The general idea is to determine ‘which side each line came from’ and if two lines whose ancestry are different are ‘too close together’ then they’re both marked as being in conflict. If successive lines have the same ancestry then if one of them is in conflict it taints the others. The simplest approach is that a single line of code which is present on both sides ends regions of conflict. Arguably it should be more than one line to declare peace, or that empty or whitespace only lines shouldn’t count towards it. I’m going to assume the simplest approach for a proof of concept.
An important case is when Alice adds a line to a function and Bob deletes the entire function. Obviously that should somehow be presented as a conflict but deleted lines are crucial to it. For that reason there needs to be some way of showing deleted lines in the conflict, definitely with proper annotations around them and possibly with the individual deleted lines commented out.
To detect conflicts each line is marked as ‘peaceful’, ‘skip’, ‘Alice won’, ‘Bob won’ or ‘both won‘. Once all lines are marked then the ones which are marked skip are, well, skipped. Other lines which border lines with a different marking which is not peaceful are marked as in conflict. Finally tainting is spread to neighboring lines which have the same state. Deleted lines are only presented to the user if they’re in conflict.
What to do in each case is best presented as a laundry list, so here goes. Each case is final-Alice-Bob.
missing missing missing: skip
missing missing present: Alice
missing present missing: Bob
missing present present: both (this is an unusual case but it can happen)
present missing missing: both (similar to the previous case)
present missing present: Bob
present present missing: Alice
present present present: peaceful
That seems to handle all the edge cases properly and covers the last of the theoretical details I needed to work out.
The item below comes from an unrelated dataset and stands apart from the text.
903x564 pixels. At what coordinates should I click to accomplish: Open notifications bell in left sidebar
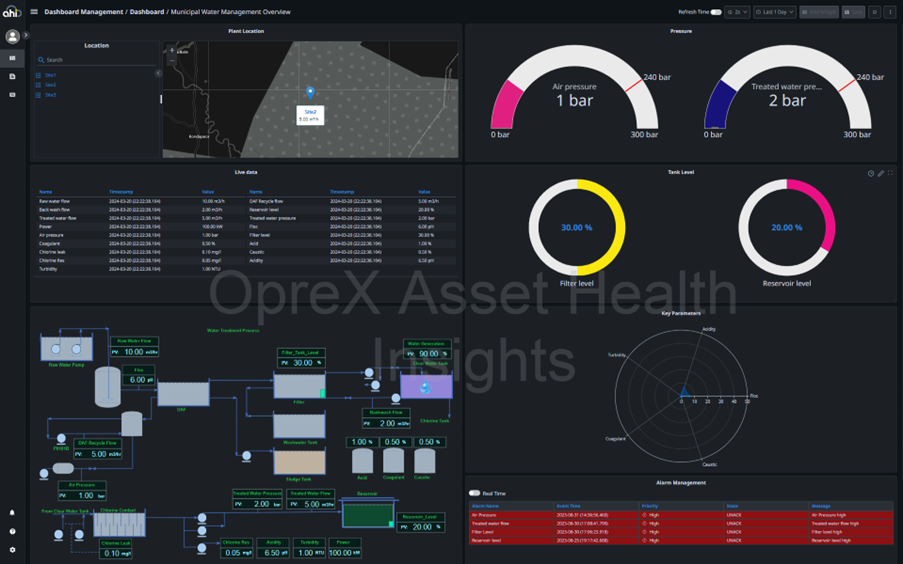coord(13,513)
When a user resolves a conflict and does a commit it should first throw an error if conflict markers weren’t removed, then should assume the user edited the clean merge they would have seen if each line were presented verbatim without checking for conflicts. When doing a diff between the complete weave and the user’s final file version it should probably more heavily weight lines which were present than lines which were deleted but I’m not sure what the best way of doing that is and will probably make a prototype which doesn’t have any such heuristic.